Renommez "Viewport" en "Display area" dans les lignes ci-dessous, puis recopiez-les sans aucune autre modification.

(Entrées pour localiser du texte et des éléments)
++++++++++

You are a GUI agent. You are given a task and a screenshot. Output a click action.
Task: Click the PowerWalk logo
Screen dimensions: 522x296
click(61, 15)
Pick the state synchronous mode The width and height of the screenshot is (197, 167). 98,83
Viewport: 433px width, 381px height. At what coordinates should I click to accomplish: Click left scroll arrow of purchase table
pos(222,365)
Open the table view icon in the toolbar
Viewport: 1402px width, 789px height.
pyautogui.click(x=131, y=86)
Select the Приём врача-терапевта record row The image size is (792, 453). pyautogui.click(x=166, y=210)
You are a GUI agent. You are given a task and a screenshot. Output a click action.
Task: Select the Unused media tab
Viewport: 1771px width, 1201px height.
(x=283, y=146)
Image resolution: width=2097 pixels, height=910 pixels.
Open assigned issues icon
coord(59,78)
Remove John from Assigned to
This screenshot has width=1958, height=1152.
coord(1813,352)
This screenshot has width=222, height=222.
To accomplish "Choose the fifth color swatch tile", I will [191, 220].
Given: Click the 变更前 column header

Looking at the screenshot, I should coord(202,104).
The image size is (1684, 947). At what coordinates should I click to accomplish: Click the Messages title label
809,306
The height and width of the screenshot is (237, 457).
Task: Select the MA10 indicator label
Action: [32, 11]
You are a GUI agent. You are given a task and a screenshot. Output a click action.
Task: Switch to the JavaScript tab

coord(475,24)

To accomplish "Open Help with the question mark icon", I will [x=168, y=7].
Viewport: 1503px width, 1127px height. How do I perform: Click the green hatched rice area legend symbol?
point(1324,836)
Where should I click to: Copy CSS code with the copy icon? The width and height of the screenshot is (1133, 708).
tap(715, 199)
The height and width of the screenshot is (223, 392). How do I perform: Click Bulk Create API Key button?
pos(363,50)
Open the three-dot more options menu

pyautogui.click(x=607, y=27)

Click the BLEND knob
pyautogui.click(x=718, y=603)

++++++++++

#### Réponse:
You are a GUI agent. You are given a task and a screenshot. Output a click action.
Task: Click the PowerWalk logo
Screen dimensions: 522x296
click(61, 15)
Pick the state synchronous mode The width and height of the screenshot is (197, 167). 98,83
Display area: 433px width, 381px height. At what coordinates should I click to accomplish: Click left scroll arrow of purchase table
pos(222,365)
Open the table view icon in the toolbar
Display area: 1402px width, 789px height.
pyautogui.click(x=131, y=86)
Select the Приём врача-терапевта record row The image size is (792, 453). pyautogui.click(x=166, y=210)
You are a GUI agent. You are given a task and a screenshot. Output a click action.
Task: Select the Unused media tab
Display area: 1771px width, 1201px height.
(x=283, y=146)
Image resolution: width=2097 pixels, height=910 pixels.
Open assigned issues icon
coord(59,78)
Remove John from Assigned to
This screenshot has width=1958, height=1152.
coord(1813,352)
This screenshot has width=222, height=222.
To accomplish "Choose the fifth color swatch tile", I will [191, 220].
Given: Click the 变更前 column header

Looking at the screenshot, I should coord(202,104).
The image size is (1684, 947). At what coordinates should I click to accomplish: Click the Messages title label
809,306
The height and width of the screenshot is (237, 457).
Task: Select the MA10 indicator label
Action: [32, 11]
You are a GUI agent. You are given a task and a screenshot. Output a click action.
Task: Switch to the JavaScript tab

coord(475,24)

To accomplish "Open Help with the question mark icon", I will [x=168, y=7].
Display area: 1503px width, 1127px height. How do I perform: Click the green hatched rice area legend symbol?
point(1324,836)
Where should I click to: Copy CSS code with the copy icon? The width and height of the screenshot is (1133, 708).
tap(715, 199)
The height and width of the screenshot is (223, 392). How do I perform: Click Bulk Create API Key button?
pos(363,50)
Open the three-dot more options menu

pyautogui.click(x=607, y=27)

Click the BLEND knob
pyautogui.click(x=718, y=603)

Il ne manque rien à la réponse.